Gradient boosting takes \emph{linear} combinations of weak base learners. Therefore, absent privacy constraints (when we can exactly optimize over the base models) it is not effective when run over base learner classes that are closed under linear combinations (e.g. linear models). As a result, gradient boosting is typically implemented with tree base learners (e.g., XGBoost), and this has become the state of the art approach in tabular data analysis. Prior work on private gradient boosting focused on taking the state of the art algorithm in the non-private regime---boosting on trees---and making it differentially private. Surprisingly, we find that when we use differentially private learners, gradient boosting over trees is not as effective as gradient boosting over linear learners. In this paper, we propose differentially private gradient-boosted linear models as a private classification method for tabular data. We empirically demonstrate that, under strict privacy constraints, it yields higher F1 scores than the private versions of gradient-boosted trees on five real-world binary classification problems. This work adds to the growing picture that the most effective learning methods under differential privacy may be quite different from the most effective learning methods without privacy.

Author Information

Saeyoung Rho (Columbia University)
Shuai Tang (Amazon Web Services)
Sergul Aydore (AWS AI)
Michael Kearns (University of Pennsylvania)

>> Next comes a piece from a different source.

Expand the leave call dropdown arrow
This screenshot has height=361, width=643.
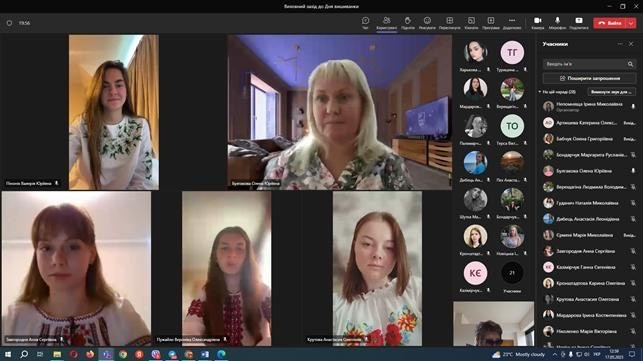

Michael Kearns is Professor and National Center Chair in the Computer and Information Science department at the University of Pennsylvania. His research interests include topics in machine learning, algorithmic game theory, social networks, and computational finance. Prior to joining the Penn faculty, he spent a decade at AT&T/Bell Labs, where he was head of AI Research. He is co-director of Penn’s Warren Center for Network and Data Sciences (warrencenter.upenn.edu), and founder of Penn’s Networked and Social Systems Engineering (NETS) undergraduate program (www.nets.upenn.edu). Kearns consults extensively in technology and finance, and is a Fellow of the Association for the Advancement of Artificial Intelligence and the American Academy of Arts and Sciences.

Aaron Roth (University of Pennsylvania)
Yu-Xiang Wang (UC Santa Barbara)
Steven Wu (Carnegie Mellon University)
Cedric Archambeau (Amazon Web Services)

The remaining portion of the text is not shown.